A contrafação, antes associada principalmente a artigos de luxo, atinge agora uma multitude de setores, desde medicamentos a peças automóveis. Todos os anos, esta atividade ilícita priva as empresas de uma receita significativa e coloca os consumidores perante perigos reais.
Face a este problema, uma equipa da Universidade de Copenhaga desenvolveu uma impressão digital única chamada O-KEY. Esta solução atribui uma identidade legal verificável a qualquer objeto físico, fornecendo assim uma proteção robusta contra reproduções fraudulentas.
O método gera um padrão aleatório e colorido que não pode ser copiado, servindo como assinatura única para cada objeto.
Crédito: KU
O funcionamento desta tecnologia é inspirado num fenómeno natural simples. Tal como grãos de areia que formam um padrão único ao cair, partículas microscópicas contidas numa tinta especial organizam-se de forma aleatória. Esta configuração, inscrita numa marca transparente de um milímetro quadrado, é impossível de reproduzir de forma idêntica.
Várias marcas já adotaram este sistema, como o fabricante de porcelana Royal Copenhagen. A aplicação da impressão permite seguir cada produto ao longo de toda a sua distribuição, até às mãos do cliente final. Esta transparência fornece uma prova legal de autenticidade fácil de verificar.
O desenvolvimento da O-KEY nasceu nos laboratórios universitários, graças a trabalhos em química dos materiais. O investigador Thomas Just Sørensen publicou os seus resultados na revista
Science Advances. As suas descobertas deram posteriormente origem a uma empresa especializada.
Hoje, esta tecnologia não se limita a objetos de valor ou produtos de luxo. É também utilizada para proteger componentes eletrónicos e infraestruturas sensíveis. A sua adoção contribui para reforçar a confiança nas transações comerciais e para proteger os consumidores.
Funções Fisicamente Não Clonáveis (PUFs)
As funções fisicamente não clonáveis, ou PUFs, são dispositivos que exploram as variações ínfimas e aleatórias presentes num material durante a sua fabricação.
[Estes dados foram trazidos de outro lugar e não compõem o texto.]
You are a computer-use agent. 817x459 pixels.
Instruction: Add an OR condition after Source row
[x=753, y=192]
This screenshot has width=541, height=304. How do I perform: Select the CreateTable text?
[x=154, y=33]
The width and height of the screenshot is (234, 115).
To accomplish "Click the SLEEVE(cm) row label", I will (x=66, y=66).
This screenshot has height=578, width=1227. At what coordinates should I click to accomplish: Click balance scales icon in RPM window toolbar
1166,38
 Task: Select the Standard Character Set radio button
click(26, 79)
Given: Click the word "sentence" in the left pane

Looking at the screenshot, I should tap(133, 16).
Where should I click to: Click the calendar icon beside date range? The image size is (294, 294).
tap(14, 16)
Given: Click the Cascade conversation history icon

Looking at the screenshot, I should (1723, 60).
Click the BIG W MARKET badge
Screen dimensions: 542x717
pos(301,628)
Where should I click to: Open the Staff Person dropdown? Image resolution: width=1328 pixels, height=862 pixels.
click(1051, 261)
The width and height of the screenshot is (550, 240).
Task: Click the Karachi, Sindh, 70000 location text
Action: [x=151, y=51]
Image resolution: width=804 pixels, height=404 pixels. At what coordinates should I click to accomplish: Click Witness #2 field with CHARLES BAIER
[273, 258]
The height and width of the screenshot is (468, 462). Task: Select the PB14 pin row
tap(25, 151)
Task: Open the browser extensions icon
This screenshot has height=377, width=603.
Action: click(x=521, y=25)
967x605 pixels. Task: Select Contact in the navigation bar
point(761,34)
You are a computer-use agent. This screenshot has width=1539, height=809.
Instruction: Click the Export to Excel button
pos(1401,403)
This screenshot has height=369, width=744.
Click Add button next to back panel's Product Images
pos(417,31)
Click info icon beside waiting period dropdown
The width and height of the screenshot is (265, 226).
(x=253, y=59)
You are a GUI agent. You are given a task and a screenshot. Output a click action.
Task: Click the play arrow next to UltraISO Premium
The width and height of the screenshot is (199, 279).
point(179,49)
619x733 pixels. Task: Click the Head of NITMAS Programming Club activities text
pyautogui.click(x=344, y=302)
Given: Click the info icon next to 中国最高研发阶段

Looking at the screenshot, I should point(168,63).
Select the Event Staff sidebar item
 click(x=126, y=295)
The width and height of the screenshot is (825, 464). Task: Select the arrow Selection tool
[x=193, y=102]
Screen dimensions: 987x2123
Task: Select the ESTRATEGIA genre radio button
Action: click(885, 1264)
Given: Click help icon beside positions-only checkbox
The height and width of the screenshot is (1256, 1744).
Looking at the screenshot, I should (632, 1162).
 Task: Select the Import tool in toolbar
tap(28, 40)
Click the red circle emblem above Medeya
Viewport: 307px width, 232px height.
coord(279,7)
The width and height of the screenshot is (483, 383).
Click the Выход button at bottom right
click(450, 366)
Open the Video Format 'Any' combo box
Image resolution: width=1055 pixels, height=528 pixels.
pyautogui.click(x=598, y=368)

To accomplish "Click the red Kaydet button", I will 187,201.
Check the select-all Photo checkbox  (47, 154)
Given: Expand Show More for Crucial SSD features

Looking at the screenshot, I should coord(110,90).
Estas variações, imperceptíveis a olho nu, criam uma assinatura única impossível de reproduzir exatamente, mesmo utilizando os mesmos processos de produção. Este conceito assemelha-se às impressões digitais humanas, em que cada indivíduo possui um padrão distinto.
No domínio da eletrónica, as PUFs são frequentemente integradas em chips para proteger os dispositivos. Elas geram chaves criptográficas baseadas nestas imperfeições físicas, oferecendo uma proteção robusta contra cópia ou falsificação. Esta abordagem é considerada mais segura do que os métodos de software tradicionais, pois baseia-se em características materiais inerentes.
A aplicação das PUFs estende-se para além da eletrónica, como demonstra a tecnologia O-KEY. Ao utilizar partículas microscópicas dispostas de forma aleatória, cria-se uma assinatura física que pode ser digitalizada e verificada.
O potencial das PUFs reside na sua capacidade de fornecer uma identidade intrínseca e verificável, sem necessidade de componentes eletrónicos dispendiosos. Isto torna-as adequadas para uma vasta gama de produtos, desde artigos de luxo a documentos oficiais, reforçando assim a segurança e a confiança em muitos setores.